Inadequate Protections of Privacy and Confidentiality
Breaches of research information can cause risks to research participant privacy and confidentiality of sensitive information.
Lack of Institutional IRB Compliance and Reporting
Organizations that operate their own IRB committee(s) and receive federal support for research must register their IRB with OHRP and comply with FWA requirements that include reporting serious and continuing noncompliance to OHRP. IRBs that review research involving FDA-regulated products require adherence to FDA regulations and reporting and are subject to routine FDA inspections.
Failure to Comply with FDA Rules
Clinical research involving FDA-regulated products requires adherence to FDA regulations. FDA rules apply to other uses of investigational products for treatment use under expanded access (including emergency use) or emergency use authorizations pathways. Clinical investigators that conduct clinical research involving FDA-regulated products are routinely inspected by the FDA.
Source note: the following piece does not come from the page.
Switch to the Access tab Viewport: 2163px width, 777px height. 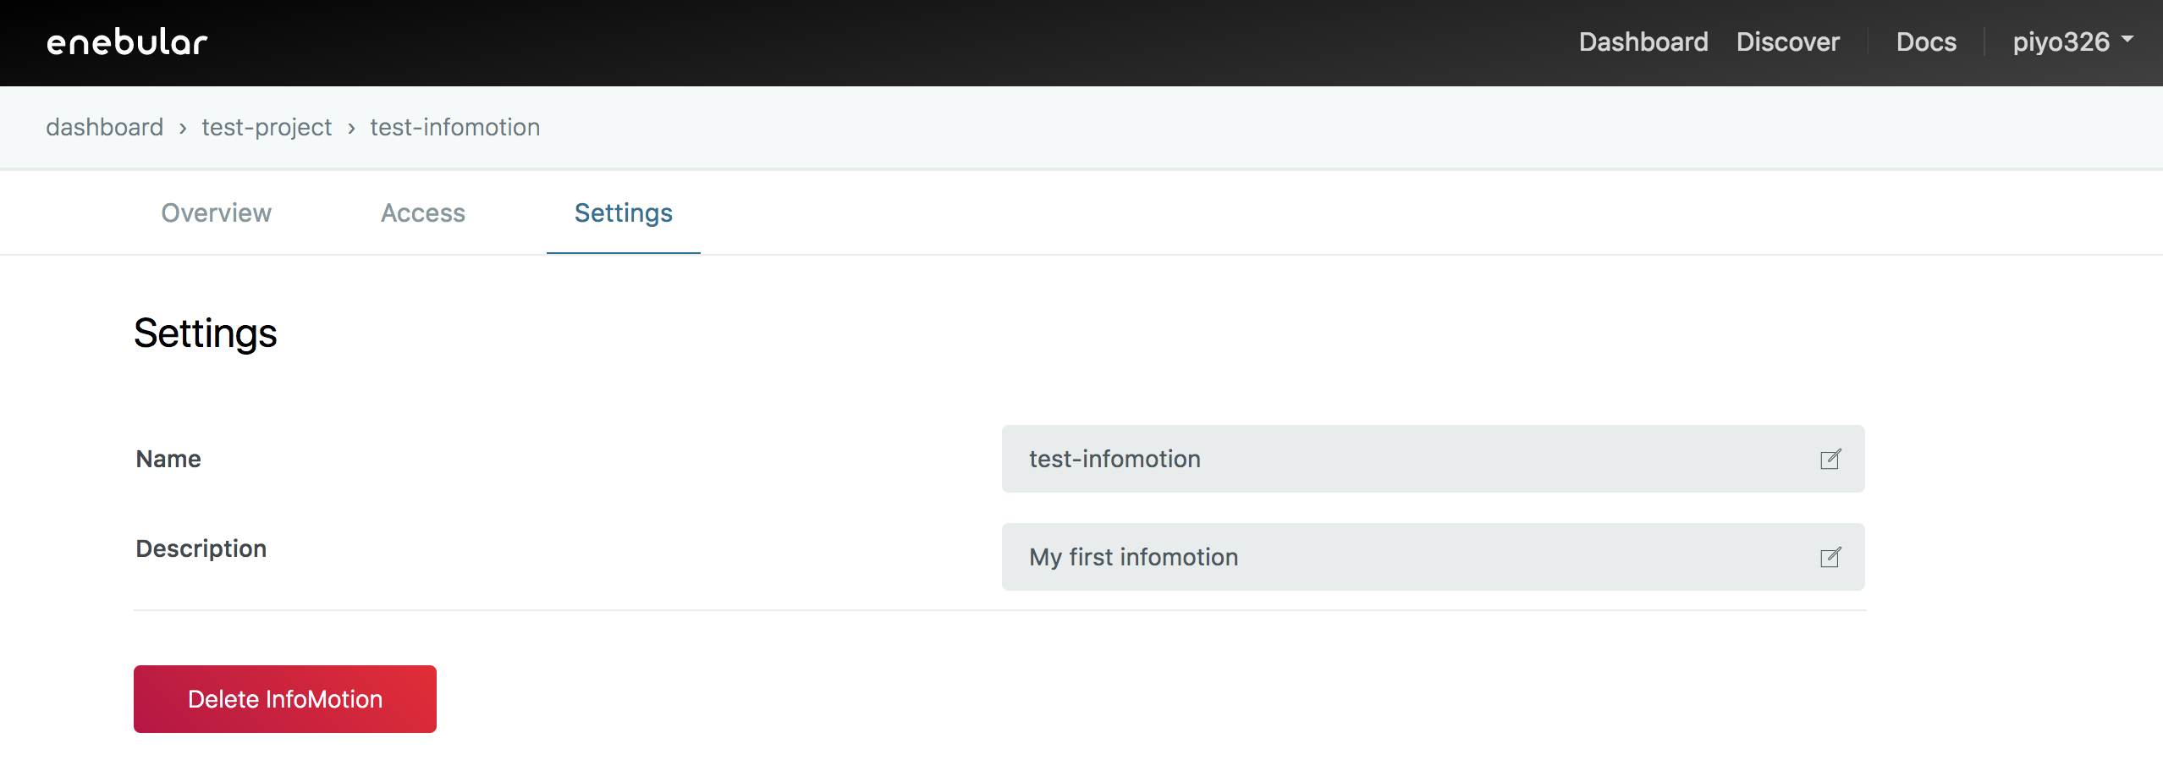tap(422, 212)
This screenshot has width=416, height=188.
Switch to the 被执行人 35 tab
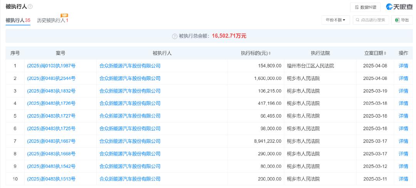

Lack of Procedures to Handle Reports of Research Noncompliance
Organizations that do not have a process to handle and investigate such reports may open themselves up to risk. This is an important element of institutional oversight and institutions should have a process to investigate the allegation; if substantiated, ensure they follow any required reporting to federal agencies and institutional officials. Noncompliance or complaints from whistleblowers, research participants, or the public can be submitted to federal agencies such as OHRP that will then take necessary actions to investigate. Institutions will also need to take measures to investigate any allegations and may need to report back to the agency. PHS-supported institutions must have a program in place for reporting and investigating allegations of research misconduct.
Inadequate Compliance Monitoring
Ongoing institutional review of compliance with regulatory and institutional requirements is necessary to quickly identify issues that may affect human research protections, evaluate organizational risks, and inform education and training of researchers.